■ Exercise aim
Go through the records line by line from the top and repeat each one exactly, ending with the line that contains "Task: Switch to second product image dot".

■ Study material

☆ ☆ ☆ ☆ ☆ ☆ ☆

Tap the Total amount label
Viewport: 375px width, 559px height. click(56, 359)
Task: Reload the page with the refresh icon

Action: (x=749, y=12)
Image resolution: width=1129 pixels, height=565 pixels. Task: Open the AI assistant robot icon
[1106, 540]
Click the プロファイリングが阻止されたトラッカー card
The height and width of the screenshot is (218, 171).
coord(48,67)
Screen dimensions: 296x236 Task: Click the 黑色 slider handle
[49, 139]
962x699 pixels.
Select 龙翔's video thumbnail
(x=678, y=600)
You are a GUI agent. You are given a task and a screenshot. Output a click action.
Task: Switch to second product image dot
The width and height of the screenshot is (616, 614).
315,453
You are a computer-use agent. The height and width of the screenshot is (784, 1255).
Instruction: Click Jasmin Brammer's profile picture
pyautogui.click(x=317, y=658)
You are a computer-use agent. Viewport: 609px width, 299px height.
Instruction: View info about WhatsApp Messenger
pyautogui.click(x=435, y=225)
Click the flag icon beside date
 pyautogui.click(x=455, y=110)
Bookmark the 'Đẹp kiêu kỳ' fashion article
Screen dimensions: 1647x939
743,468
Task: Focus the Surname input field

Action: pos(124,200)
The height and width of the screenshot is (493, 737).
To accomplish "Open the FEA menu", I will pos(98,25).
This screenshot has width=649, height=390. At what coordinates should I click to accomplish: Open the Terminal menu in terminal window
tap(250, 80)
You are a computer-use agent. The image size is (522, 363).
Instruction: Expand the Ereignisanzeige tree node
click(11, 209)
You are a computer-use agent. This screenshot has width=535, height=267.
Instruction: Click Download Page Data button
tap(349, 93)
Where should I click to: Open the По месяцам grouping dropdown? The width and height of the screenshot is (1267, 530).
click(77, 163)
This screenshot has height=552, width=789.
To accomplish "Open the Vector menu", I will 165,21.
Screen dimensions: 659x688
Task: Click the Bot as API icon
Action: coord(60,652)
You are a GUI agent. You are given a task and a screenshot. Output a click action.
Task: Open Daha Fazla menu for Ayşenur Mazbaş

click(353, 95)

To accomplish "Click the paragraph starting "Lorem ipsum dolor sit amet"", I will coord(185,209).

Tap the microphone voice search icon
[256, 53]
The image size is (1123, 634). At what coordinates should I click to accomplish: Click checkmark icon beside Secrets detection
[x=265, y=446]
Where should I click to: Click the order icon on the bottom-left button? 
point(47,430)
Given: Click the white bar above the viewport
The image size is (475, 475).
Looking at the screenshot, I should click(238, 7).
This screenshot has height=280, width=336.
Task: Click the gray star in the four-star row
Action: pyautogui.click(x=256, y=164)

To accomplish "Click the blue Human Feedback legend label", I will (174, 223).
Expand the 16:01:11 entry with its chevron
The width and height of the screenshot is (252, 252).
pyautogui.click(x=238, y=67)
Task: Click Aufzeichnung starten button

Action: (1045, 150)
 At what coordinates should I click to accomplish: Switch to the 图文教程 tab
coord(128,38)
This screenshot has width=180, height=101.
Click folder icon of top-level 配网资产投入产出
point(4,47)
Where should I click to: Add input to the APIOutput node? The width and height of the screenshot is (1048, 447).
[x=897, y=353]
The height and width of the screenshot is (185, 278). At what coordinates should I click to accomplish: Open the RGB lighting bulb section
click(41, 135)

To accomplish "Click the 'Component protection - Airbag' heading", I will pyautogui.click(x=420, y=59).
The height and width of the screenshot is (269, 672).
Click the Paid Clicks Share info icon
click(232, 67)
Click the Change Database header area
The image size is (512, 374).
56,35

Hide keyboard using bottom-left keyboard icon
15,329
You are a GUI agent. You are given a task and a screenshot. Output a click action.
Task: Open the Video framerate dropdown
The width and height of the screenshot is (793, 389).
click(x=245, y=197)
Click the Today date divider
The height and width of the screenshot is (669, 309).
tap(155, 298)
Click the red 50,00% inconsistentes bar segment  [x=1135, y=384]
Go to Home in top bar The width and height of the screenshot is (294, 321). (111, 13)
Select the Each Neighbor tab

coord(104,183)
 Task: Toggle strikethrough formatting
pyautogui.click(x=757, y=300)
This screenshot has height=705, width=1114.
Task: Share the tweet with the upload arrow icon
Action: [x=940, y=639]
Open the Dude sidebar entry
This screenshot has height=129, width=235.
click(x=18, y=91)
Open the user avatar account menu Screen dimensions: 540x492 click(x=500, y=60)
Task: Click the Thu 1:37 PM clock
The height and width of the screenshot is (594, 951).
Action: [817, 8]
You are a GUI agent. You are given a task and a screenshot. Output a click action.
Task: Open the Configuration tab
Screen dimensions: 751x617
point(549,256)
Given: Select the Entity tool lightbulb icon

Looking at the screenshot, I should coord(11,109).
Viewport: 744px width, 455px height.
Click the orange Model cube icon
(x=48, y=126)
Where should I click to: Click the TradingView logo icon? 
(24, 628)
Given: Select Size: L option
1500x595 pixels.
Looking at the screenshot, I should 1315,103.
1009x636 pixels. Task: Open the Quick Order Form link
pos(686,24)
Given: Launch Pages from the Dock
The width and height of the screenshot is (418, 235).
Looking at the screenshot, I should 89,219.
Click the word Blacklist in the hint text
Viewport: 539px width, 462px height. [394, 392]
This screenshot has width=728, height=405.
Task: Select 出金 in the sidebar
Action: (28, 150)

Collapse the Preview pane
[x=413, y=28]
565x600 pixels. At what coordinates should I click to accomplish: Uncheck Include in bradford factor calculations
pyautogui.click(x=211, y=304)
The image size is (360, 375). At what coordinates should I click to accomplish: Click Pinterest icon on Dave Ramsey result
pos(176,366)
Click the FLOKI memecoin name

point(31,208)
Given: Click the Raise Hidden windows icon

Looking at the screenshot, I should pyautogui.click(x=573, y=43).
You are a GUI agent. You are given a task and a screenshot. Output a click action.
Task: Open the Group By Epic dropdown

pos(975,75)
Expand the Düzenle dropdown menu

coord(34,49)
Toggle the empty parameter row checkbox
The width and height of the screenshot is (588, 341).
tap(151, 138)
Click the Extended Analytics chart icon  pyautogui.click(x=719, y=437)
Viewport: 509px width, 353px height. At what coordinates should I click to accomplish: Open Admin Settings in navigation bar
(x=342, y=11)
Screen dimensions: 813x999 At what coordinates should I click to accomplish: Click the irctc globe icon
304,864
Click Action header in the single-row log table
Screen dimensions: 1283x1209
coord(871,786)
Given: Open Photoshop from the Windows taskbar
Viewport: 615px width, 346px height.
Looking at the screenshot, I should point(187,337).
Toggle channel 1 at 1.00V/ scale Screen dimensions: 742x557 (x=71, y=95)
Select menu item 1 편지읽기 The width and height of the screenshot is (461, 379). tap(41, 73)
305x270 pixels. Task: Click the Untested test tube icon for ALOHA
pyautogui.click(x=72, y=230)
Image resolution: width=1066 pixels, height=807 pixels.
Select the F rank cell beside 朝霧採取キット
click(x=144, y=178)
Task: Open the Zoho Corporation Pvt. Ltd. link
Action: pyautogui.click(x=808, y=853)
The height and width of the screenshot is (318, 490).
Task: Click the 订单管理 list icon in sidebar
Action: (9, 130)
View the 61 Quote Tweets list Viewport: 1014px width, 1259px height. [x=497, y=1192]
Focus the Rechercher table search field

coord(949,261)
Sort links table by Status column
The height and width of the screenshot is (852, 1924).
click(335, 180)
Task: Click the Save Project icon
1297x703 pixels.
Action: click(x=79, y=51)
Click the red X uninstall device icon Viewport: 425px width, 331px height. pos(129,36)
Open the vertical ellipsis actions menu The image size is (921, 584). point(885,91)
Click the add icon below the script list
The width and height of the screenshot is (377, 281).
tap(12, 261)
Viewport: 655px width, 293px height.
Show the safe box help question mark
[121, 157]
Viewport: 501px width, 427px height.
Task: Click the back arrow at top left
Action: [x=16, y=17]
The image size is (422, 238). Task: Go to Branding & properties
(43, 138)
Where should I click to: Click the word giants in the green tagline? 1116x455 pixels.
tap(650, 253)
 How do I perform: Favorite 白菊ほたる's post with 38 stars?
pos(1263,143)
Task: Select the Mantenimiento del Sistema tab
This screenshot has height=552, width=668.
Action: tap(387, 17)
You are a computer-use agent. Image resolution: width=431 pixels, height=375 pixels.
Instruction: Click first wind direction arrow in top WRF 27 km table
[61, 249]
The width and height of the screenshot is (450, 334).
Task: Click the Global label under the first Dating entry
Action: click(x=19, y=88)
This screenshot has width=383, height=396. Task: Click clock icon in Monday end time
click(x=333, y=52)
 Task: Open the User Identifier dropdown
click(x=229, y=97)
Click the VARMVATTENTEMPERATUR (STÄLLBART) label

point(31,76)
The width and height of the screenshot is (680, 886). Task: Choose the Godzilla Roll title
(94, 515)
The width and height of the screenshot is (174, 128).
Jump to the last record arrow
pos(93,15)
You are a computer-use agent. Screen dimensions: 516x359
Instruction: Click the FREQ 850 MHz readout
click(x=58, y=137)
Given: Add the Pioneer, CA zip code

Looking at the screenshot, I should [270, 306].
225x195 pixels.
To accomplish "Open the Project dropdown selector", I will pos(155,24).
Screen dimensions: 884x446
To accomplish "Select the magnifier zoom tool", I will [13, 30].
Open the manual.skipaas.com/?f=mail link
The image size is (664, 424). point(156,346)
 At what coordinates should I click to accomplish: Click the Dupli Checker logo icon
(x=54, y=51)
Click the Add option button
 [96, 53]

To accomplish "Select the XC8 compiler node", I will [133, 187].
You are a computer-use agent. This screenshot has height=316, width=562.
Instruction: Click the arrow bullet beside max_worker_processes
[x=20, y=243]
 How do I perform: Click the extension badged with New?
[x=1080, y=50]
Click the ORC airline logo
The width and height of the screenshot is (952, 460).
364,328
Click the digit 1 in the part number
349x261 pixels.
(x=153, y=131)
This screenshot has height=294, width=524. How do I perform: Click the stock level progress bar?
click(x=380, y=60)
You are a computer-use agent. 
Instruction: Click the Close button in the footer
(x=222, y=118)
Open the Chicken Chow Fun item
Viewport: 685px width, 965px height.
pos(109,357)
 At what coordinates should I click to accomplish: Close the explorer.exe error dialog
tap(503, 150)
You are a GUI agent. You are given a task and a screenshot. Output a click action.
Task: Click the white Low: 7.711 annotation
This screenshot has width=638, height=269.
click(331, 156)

☆ ☆ ☆ ☆ ☆ ☆ ☆

■ Your solution
Tap the Total amount label
Viewport: 375px width, 559px height. click(56, 359)
Task: Reload the page with the refresh icon

Action: (x=749, y=12)
Image resolution: width=1129 pixels, height=565 pixels. Task: Open the AI assistant robot icon
[1106, 540]
Click the プロファイリングが阻止されたトラッカー card
The height and width of the screenshot is (218, 171).
coord(48,67)
Screen dimensions: 296x236 Task: Click the 黑色 slider handle
[49, 139]
962x699 pixels.
Select 龙翔's video thumbnail
(x=678, y=600)
You are a GUI agent. You are given a task and a screenshot. Output a click action.
Task: Switch to second product image dot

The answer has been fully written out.